(Saved data entries)
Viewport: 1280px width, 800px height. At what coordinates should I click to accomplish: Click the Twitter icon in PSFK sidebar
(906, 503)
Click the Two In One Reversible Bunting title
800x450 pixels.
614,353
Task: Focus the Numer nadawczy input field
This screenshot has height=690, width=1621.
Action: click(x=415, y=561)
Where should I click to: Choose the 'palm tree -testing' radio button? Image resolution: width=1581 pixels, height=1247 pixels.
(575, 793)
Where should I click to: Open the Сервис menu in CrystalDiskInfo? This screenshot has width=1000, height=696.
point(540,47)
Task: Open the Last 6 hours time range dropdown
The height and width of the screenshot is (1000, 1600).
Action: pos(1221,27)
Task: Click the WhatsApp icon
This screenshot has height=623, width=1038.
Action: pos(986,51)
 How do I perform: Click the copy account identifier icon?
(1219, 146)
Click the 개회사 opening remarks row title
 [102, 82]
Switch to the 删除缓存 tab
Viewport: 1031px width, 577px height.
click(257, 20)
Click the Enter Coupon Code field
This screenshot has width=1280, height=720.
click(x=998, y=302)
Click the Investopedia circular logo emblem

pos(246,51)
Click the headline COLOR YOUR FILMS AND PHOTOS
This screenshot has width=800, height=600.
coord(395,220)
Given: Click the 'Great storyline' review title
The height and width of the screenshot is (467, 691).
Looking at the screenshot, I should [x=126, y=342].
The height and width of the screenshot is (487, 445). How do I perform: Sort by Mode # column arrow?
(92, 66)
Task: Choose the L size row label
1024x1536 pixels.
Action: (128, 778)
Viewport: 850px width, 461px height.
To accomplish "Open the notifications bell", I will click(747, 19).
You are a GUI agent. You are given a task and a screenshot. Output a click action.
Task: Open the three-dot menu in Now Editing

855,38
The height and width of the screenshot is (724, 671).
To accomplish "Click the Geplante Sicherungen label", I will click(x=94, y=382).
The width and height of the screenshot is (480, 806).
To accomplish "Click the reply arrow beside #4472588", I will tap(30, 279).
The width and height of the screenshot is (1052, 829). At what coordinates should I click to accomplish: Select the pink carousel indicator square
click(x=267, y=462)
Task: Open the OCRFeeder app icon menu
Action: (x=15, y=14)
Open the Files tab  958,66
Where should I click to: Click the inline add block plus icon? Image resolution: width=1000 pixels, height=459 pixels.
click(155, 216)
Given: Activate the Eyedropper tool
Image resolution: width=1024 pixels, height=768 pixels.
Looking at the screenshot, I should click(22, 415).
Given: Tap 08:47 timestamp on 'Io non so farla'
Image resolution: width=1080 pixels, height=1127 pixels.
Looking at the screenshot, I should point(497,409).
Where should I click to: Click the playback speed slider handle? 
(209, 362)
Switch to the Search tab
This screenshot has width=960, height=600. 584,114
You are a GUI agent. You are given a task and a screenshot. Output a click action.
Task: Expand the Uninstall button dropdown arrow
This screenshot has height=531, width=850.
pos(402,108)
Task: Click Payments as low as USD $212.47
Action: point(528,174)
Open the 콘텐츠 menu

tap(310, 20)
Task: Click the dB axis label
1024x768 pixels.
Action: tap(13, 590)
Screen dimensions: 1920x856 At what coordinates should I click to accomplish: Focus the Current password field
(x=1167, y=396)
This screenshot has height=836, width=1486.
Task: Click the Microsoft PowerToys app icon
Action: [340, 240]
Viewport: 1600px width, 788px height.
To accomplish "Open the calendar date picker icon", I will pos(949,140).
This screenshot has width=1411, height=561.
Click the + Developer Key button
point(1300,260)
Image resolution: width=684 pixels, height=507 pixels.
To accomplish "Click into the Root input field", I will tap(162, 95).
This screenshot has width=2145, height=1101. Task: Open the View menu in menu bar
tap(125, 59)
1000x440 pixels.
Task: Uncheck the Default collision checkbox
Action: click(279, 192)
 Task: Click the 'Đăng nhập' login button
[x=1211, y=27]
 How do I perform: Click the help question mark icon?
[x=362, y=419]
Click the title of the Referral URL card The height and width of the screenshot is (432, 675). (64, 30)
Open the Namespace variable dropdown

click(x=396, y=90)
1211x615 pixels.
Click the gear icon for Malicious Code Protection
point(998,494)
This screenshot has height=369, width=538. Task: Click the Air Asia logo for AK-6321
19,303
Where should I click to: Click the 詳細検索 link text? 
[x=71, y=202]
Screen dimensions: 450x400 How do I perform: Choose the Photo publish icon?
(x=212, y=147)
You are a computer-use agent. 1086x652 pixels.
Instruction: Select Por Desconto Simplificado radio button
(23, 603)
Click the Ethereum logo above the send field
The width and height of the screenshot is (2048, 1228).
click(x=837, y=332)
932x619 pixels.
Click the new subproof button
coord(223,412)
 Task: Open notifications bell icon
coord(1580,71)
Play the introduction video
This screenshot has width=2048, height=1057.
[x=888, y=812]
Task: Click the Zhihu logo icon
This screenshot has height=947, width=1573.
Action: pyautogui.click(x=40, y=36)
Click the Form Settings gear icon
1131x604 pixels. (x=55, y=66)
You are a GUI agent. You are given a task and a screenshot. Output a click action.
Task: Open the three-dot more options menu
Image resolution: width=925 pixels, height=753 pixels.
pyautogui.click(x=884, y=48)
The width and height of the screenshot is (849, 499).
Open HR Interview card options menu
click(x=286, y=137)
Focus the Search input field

● Exercise
Each line of the data must be returned exactly.

● Answer for this exercise
Viewport: 1280px width, 800px height. At what coordinates should I click to accomplish: Click the Twitter icon in PSFK sidebar
(906, 503)
Click the Two In One Reversible Bunting title
800x450 pixels.
614,353
Task: Focus the Numer nadawczy input field
This screenshot has height=690, width=1621.
Action: click(x=415, y=561)
Where should I click to: Choose the 'palm tree -testing' radio button? Image resolution: width=1581 pixels, height=1247 pixels.
(575, 793)
Where should I click to: Open the Сервис menu in CrystalDiskInfo? This screenshot has width=1000, height=696.
point(540,47)
Task: Open the Last 6 hours time range dropdown
The height and width of the screenshot is (1000, 1600).
Action: pos(1221,27)
Task: Click the WhatsApp icon
This screenshot has height=623, width=1038.
Action: pos(986,51)
 How do I perform: Click the copy account identifier icon?
(1219, 146)
Click the 개회사 opening remarks row title
 [102, 82]
Switch to the 删除缓存 tab
Viewport: 1031px width, 577px height.
click(257, 20)
Click the Enter Coupon Code field
This screenshot has width=1280, height=720.
click(x=998, y=302)
Click the Investopedia circular logo emblem

pos(246,51)
Click the headline COLOR YOUR FILMS AND PHOTOS
This screenshot has width=800, height=600.
coord(395,220)
Given: Click the 'Great storyline' review title
The height and width of the screenshot is (467, 691).
Looking at the screenshot, I should [x=126, y=342].
The height and width of the screenshot is (487, 445). How do I perform: Sort by Mode # column arrow?
(92, 66)
Task: Choose the L size row label
1024x1536 pixels.
Action: (128, 778)
Viewport: 850px width, 461px height.
To accomplish "Open the notifications bell", I will click(747, 19).
You are a GUI agent. You are given a task and a screenshot. Output a click action.
Task: Open the three-dot menu in Now Editing

855,38
The height and width of the screenshot is (724, 671).
To accomplish "Click the Geplante Sicherungen label", I will click(x=94, y=382).
The width and height of the screenshot is (480, 806).
To accomplish "Click the reply arrow beside #4472588", I will tap(30, 279).
The width and height of the screenshot is (1052, 829). At what coordinates should I click to accomplish: Select the pink carousel indicator square
click(x=267, y=462)
Task: Open the OCRFeeder app icon menu
Action: (x=15, y=14)
Open the Files tab  958,66
Where should I click to: Click the inline add block plus icon? Image resolution: width=1000 pixels, height=459 pixels.
click(155, 216)
Given: Activate the Eyedropper tool
Image resolution: width=1024 pixels, height=768 pixels.
Looking at the screenshot, I should click(22, 415).
Given: Tap 08:47 timestamp on 'Io non so farla'
Image resolution: width=1080 pixels, height=1127 pixels.
Looking at the screenshot, I should point(497,409).
Where should I click to: Click the playback speed slider handle? 
(209, 362)
Switch to the Search tab
This screenshot has width=960, height=600. 584,114
You are a GUI agent. You are given a task and a screenshot. Output a click action.
Task: Expand the Uninstall button dropdown arrow
This screenshot has height=531, width=850.
pos(402,108)
Task: Click Payments as low as USD $212.47
Action: point(528,174)
Open the 콘텐츠 menu

tap(310, 20)
Task: Click the dB axis label
1024x768 pixels.
Action: tap(13, 590)
Screen dimensions: 1920x856 At what coordinates should I click to accomplish: Focus the Current password field
(x=1167, y=396)
This screenshot has height=836, width=1486.
Task: Click the Microsoft PowerToys app icon
Action: [340, 240]
Viewport: 1600px width, 788px height.
To accomplish "Open the calendar date picker icon", I will pos(949,140).
This screenshot has width=1411, height=561.
Click the + Developer Key button
point(1300,260)
Image resolution: width=684 pixels, height=507 pixels.
To accomplish "Click into the Root input field", I will tap(162, 95).
This screenshot has width=2145, height=1101. Task: Open the View menu in menu bar
tap(125, 59)
1000x440 pixels.
Task: Uncheck the Default collision checkbox
Action: click(279, 192)
 Task: Click the 'Đăng nhập' login button
[x=1211, y=27]
 How do I perform: Click the help question mark icon?
[x=362, y=419]
Click the title of the Referral URL card The height and width of the screenshot is (432, 675). (64, 30)
Open the Namespace variable dropdown

click(x=396, y=90)
1211x615 pixels.
Click the gear icon for Malicious Code Protection
point(998,494)
This screenshot has height=369, width=538. Task: Click the Air Asia logo for AK-6321
19,303
Where should I click to: Click the 詳細検索 link text? 
[x=71, y=202]
Screen dimensions: 450x400 How do I perform: Choose the Photo publish icon?
(x=212, y=147)
You are a computer-use agent. 1086x652 pixels.
Instruction: Select Por Desconto Simplificado radio button
(23, 603)
Click the Ethereum logo above the send field
The width and height of the screenshot is (2048, 1228).
click(x=837, y=332)
932x619 pixels.
Click the new subproof button
coord(223,412)
 Task: Open notifications bell icon
coord(1580,71)
Play the introduction video
This screenshot has width=2048, height=1057.
[x=888, y=812]
Task: Click the Zhihu logo icon
This screenshot has height=947, width=1573.
Action: pyautogui.click(x=40, y=36)
Click the Form Settings gear icon
1131x604 pixels. (x=55, y=66)
You are a GUI agent. You are given a task and a screenshot. Output a click action.
Task: Open the three-dot more options menu
Image resolution: width=925 pixels, height=753 pixels.
pyautogui.click(x=884, y=48)
The width and height of the screenshot is (849, 499).
Open HR Interview card options menu
click(x=286, y=137)
Focus the Search input field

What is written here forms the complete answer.